The Fiat Uno (Type 146) was launched in January 1983 to replace the Fiat 127. The tall, square body used a Kamm tail, achieved a drag coefficient of 0.34 and was noted for its interior space, fuel economy as well as its ride and handling. The project name was Tipo Uno ("Type 1"), as it followed the Tipo Zero (Panda). Following on from the Ritmo, manufacture of the Uno depended on the "Robogate" robotic body assembly system from Fiat's automation supplier Comau.

Launched a month before the Peugeot 205, a noted competitor, the Uno went on sale just after General Motors launched its new Opel Corsa supermini (marketed as the Vauxhall Nova in the UK). United Kingdom sales began in June 1983, with more than 20,000 sold in its first full year and peaking at more than 40,000 sales in 1988.

In December 1983, the Uno was European Car of the Year for 1984, finishing narrowly ahead of the Peugeot 205.

Initially, the Uno was offered with the 0.9 litre (903 cc) 100-series OHV, carried over from the 127, and 1.1 litre (1116 cc) and 1.3 litre (1301 cc) 128-series SOHC petrol engines and transmissions.

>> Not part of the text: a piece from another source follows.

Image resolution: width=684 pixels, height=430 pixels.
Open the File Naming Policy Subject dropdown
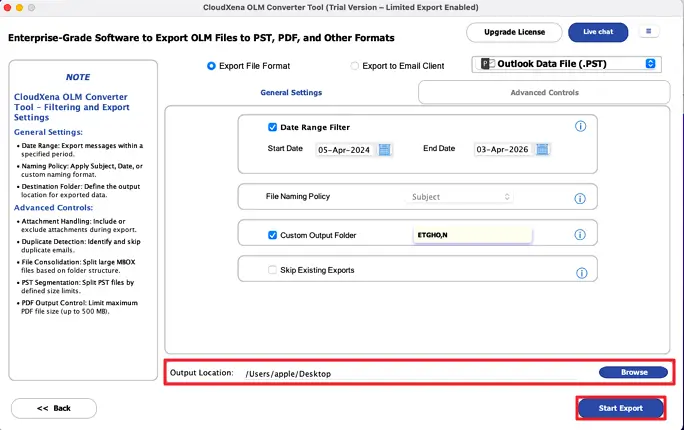[x=462, y=197]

Typical for Fiats of the era, the Uno's badging did not reflect engine size but indicated the metric horsepower output, rounded to the nearest five: 45, 55, 60, 70, or 75. The Uno was available as either a three- or five-door hatchback. It also featured ergonomic switchgear clusters each side of the main instrument binnacle, user-operable with hands on the steering wheel, with only a single steering column stalk to control the turn signals and horn - thus dispensing from Fiat's traditional three-stalk system that had been employed on its cars since the late 1960s.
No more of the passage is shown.